(DIRECTIONS FOR THIS TASK): Your response should consist of the data that follows, repeated in full without alteration.

════════════════

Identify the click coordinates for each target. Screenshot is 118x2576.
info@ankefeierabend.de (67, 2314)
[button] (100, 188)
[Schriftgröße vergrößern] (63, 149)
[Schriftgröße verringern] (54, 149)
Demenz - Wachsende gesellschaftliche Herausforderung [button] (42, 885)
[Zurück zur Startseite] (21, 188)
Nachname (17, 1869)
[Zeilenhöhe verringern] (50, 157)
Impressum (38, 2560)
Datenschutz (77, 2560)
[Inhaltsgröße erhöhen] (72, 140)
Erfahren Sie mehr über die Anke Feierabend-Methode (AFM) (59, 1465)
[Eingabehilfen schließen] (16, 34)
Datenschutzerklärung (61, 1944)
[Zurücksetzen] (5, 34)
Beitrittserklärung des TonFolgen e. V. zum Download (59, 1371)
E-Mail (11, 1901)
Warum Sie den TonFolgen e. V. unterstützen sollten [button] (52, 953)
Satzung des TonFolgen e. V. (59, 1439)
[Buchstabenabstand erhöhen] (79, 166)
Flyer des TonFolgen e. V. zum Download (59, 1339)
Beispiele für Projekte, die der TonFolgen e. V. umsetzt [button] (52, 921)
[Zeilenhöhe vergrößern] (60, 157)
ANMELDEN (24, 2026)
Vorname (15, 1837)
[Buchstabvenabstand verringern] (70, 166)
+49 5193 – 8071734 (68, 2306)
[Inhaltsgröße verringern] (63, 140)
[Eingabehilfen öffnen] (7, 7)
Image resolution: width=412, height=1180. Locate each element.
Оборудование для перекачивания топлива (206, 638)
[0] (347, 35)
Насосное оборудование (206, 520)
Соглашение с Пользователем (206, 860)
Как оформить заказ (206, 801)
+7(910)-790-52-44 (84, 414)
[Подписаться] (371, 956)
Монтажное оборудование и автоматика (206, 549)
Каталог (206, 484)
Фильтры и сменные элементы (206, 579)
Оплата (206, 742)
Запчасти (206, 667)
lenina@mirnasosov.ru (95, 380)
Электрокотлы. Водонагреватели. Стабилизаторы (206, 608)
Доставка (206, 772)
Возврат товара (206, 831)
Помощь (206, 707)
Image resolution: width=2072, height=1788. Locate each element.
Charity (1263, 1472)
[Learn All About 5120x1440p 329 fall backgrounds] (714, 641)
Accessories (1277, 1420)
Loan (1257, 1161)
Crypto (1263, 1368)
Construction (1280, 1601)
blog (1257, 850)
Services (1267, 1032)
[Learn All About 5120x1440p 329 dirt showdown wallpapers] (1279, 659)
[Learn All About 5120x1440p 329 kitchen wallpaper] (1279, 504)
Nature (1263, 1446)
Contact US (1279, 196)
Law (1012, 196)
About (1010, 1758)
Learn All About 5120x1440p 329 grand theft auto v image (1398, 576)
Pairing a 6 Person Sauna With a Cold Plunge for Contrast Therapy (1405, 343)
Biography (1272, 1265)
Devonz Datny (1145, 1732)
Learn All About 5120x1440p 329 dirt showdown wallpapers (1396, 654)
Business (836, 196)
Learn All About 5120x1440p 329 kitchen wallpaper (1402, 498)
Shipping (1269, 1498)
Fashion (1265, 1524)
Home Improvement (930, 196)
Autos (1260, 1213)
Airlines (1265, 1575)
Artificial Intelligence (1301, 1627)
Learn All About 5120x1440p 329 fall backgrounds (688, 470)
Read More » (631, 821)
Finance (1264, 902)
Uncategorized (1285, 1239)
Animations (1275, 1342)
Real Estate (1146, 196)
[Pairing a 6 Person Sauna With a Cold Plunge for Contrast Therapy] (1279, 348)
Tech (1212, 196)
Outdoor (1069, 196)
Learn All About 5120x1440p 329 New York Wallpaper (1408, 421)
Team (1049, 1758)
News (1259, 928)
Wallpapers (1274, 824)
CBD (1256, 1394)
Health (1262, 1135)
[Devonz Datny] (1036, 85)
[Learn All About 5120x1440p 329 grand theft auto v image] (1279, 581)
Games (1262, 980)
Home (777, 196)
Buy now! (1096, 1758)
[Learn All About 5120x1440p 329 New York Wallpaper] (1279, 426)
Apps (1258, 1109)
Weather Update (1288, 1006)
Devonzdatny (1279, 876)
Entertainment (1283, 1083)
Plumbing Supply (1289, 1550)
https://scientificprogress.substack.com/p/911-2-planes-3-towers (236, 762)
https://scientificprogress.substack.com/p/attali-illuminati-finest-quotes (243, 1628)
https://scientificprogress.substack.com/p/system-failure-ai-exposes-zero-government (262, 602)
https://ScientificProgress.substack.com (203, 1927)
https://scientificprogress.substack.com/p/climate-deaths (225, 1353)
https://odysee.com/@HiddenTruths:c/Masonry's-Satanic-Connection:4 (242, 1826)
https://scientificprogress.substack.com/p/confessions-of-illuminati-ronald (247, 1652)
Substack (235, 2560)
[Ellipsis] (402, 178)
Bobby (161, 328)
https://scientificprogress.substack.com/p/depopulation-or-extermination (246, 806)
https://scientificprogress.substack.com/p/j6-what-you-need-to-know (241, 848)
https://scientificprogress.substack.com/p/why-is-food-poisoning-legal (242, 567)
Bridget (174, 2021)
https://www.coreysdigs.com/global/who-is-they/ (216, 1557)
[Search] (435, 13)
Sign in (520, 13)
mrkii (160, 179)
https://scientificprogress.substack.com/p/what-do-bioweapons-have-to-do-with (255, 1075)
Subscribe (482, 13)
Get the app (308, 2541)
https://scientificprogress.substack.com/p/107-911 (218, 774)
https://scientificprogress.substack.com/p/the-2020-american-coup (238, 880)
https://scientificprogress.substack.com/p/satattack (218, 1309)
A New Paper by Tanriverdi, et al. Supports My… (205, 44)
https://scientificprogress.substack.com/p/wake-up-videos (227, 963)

════════════════

(RESPONSE AREA):
Identify the click coordinates for each target. Screenshot is 118x2576.
info@ankefeierabend.de (67, 2314)
[button] (100, 188)
[Schriftgröße vergrößern] (63, 149)
[Schriftgröße verringern] (54, 149)
Demenz - Wachsende gesellschaftliche Herausforderung [button] (42, 885)
[Zurück zur Startseite] (21, 188)
Nachname (17, 1869)
[Zeilenhöhe verringern] (50, 157)
Impressum (38, 2560)
Datenschutz (77, 2560)
[Inhaltsgröße erhöhen] (72, 140)
Erfahren Sie mehr über die Anke Feierabend-Methode (AFM) (59, 1465)
[Eingabehilfen schließen] (16, 34)
Datenschutzerklärung (61, 1944)
[Zurücksetzen] (5, 34)
Beitrittserklärung des TonFolgen e. V. zum Download (59, 1371)
E-Mail (11, 1901)
Warum Sie den TonFolgen e. V. unterstützen sollten [button] (52, 953)
Satzung des TonFolgen e. V. (59, 1439)
[Buchstabenabstand erhöhen] (79, 166)
Flyer des TonFolgen e. V. zum Download (59, 1339)
Beispiele für Projekte, die der TonFolgen e. V. umsetzt [button] (52, 921)
[Zeilenhöhe vergrößern] (60, 157)
ANMELDEN (24, 2026)
Vorname (15, 1837)
[Buchstabvenabstand verringern] (70, 166)
+49 5193 – 8071734 (68, 2306)
[Inhaltsgröße verringern] (63, 140)
[Eingabehilfen öffnen] (7, 7)
Image resolution: width=412, height=1180. Locate each element.
Оборудование для перекачивания топлива (206, 638)
[0] (347, 35)
Насосное оборудование (206, 520)
Соглашение с Пользователем (206, 860)
Как оформить заказ (206, 801)
+7(910)-790-52-44 (84, 414)
[Подписаться] (371, 956)
Монтажное оборудование и автоматика (206, 549)
Каталог (206, 484)
Фильтры и сменные элементы (206, 579)
Оплата (206, 742)
Запчасти (206, 667)
lenina@mirnasosov.ru (95, 380)
Электрокотлы. Водонагреватели. Стабилизаторы (206, 608)
Доставка (206, 772)
Возврат товара (206, 831)
Помощь (206, 707)
Image resolution: width=2072, height=1788. Locate each element.
Charity (1263, 1472)
[Learn All About 5120x1440p 329 fall backgrounds] (714, 641)
Accessories (1277, 1420)
Loan (1257, 1161)
Crypto (1263, 1368)
Construction (1280, 1601)
blog (1257, 850)
Services (1267, 1032)
[Learn All About 5120x1440p 329 dirt showdown wallpapers] (1279, 659)
[Learn All About 5120x1440p 329 kitchen wallpaper] (1279, 504)
Nature (1263, 1446)
Contact US (1279, 196)
Law (1012, 196)
About (1010, 1758)
Learn All About 5120x1440p 329 grand theft auto v image (1398, 576)
Pairing a 6 Person Sauna With a Cold Plunge for Contrast Therapy (1405, 343)
Biography (1272, 1265)
Devonz Datny (1145, 1732)
Learn All About 5120x1440p 329 dirt showdown wallpapers (1396, 654)
Business (836, 196)
Learn All About 5120x1440p 329 kitchen wallpaper (1402, 498)
Shipping (1269, 1498)
Fashion (1265, 1524)
Home Improvement (930, 196)
Autos (1260, 1213)
Airlines (1265, 1575)
Artificial Intelligence (1301, 1627)
Learn All About 5120x1440p 329 fall backgrounds (688, 470)
Read More » (631, 821)
Finance (1264, 902)
Uncategorized (1285, 1239)
Animations (1275, 1342)
Real Estate (1146, 196)
[Pairing a 6 Person Sauna With a Cold Plunge for Contrast Therapy] (1279, 348)
Tech (1212, 196)
Outdoor (1069, 196)
Learn All About 5120x1440p 329 New York Wallpaper (1408, 421)
Team (1049, 1758)
News (1259, 928)
Wallpapers (1274, 824)
CBD (1256, 1394)
Health (1262, 1135)
[Devonz Datny] (1036, 85)
[Learn All About 5120x1440p 329 grand theft auto v image] (1279, 581)
Games (1262, 980)
Home (777, 196)
Buy now! (1096, 1758)
[Learn All About 5120x1440p 329 New York Wallpaper] (1279, 426)
Apps (1258, 1109)
Weather Update (1288, 1006)
Devonzdatny (1279, 876)
Entertainment (1283, 1083)
Plumbing Supply (1289, 1550)
https://scientificprogress.substack.com/p/911-2-planes-3-towers (236, 762)
https://scientificprogress.substack.com/p/attali-illuminati-finest-quotes (243, 1628)
https://scientificprogress.substack.com/p/system-failure-ai-exposes-zero-government (262, 602)
https://ScientificProgress.substack.com (203, 1927)
https://scientificprogress.substack.com/p/climate-deaths (225, 1353)
https://odysee.com/@HiddenTruths:c/Masonry's-Satanic-Connection:4 (242, 1826)
https://scientificprogress.substack.com/p/confessions-of-illuminati-ronald (247, 1652)
Substack (235, 2560)
[Ellipsis] (402, 178)
Bobby (161, 328)
https://scientificprogress.substack.com/p/depopulation-or-extermination (246, 806)
https://scientificprogress.substack.com/p/j6-what-you-need-to-know (241, 848)
https://scientificprogress.substack.com/p/why-is-food-poisoning-legal (242, 567)
Bridget (174, 2021)
https://www.coreysdigs.com/global/who-is-they/ (216, 1557)
[Search] (435, 13)
Sign in (520, 13)
mrkii (160, 179)
https://scientificprogress.substack.com/p/what-do-bioweapons-have-to-do-with (255, 1075)
Subscribe (482, 13)
Get the app (308, 2541)
https://scientificprogress.substack.com/p/107-911 (218, 774)
https://scientificprogress.substack.com/p/the-2020-american-coup (238, 880)
https://scientificprogress.substack.com/p/satattack (218, 1309)
A New Paper by Tanriverdi, et al. Supports My… (205, 44)
https://scientificprogress.substack.com/p/wake-up-videos (227, 963)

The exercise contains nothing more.